Tailing the Tory school agenda

THE LABOUR Party’s rush to imitate the Tory Party on every issue took a new turn last week, when it ditched without fuss its ‘commitment’ to abolish grant maintained schools, which are the jewels in the crown of Tory Party education policy.

Last week Tony Blair unveiled the party’s new policy document - Diversity and Excellence - which reads like a second hand version of John Patten’s Choice and Diversity. All that has changed is some of the language, but the underpinning message is the same: the system of educational apartheid is here to stay.

Grant maintained schools are to be renamed, in a typically Labourite way, ‘community’, ‘aided’ or ‘foundation’ schools, and will incorporate voluntary aided schools.
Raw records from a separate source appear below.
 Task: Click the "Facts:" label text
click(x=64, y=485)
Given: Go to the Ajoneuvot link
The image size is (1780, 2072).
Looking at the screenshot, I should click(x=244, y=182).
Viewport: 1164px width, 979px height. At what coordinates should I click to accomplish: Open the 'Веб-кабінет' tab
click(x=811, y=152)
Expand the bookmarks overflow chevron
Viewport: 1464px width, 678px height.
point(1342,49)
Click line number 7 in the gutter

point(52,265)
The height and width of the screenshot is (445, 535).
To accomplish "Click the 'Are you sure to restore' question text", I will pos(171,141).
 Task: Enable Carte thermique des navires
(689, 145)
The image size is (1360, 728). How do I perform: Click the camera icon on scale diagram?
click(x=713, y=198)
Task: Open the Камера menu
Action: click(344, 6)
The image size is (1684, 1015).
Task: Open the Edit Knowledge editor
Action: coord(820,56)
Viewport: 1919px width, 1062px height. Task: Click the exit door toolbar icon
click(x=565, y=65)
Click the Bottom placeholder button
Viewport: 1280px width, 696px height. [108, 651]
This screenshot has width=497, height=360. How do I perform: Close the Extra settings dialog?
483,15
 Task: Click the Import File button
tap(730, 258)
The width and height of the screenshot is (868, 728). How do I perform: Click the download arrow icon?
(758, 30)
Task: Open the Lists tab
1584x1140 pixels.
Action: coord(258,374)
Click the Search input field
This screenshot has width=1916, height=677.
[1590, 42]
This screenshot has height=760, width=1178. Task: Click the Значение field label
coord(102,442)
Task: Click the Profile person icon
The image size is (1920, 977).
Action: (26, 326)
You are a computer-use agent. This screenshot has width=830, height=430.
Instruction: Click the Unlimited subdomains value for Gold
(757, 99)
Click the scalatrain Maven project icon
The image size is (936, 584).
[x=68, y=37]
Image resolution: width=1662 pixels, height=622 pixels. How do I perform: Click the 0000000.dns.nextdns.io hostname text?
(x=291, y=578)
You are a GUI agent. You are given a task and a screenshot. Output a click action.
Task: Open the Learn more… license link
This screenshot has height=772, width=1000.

Tony Blair and David Blunkett reserve their greatest enthusiasm for “parent power”, another Tory project. As we know, this is shorthand for middle class power and privilege, with working class parents typically left with no choice or power.

Diversity and Excellence avoids the issue of grammar schools or selection, which can only mean that a future Labour government would be happy to ‘manage’ an educational system that virtually condemns working class kids to an inferior education at birth, and which teaches them young that they are ‘inferior’ and can never fulfil their potential.

The bourgeois educational system is elitist and segregationist to the core. We need a truly comprehensive and universalist educational system, which aims to unlock the potential of every human being, not stifle it in the name of ‘excellence’ and ‘choice’.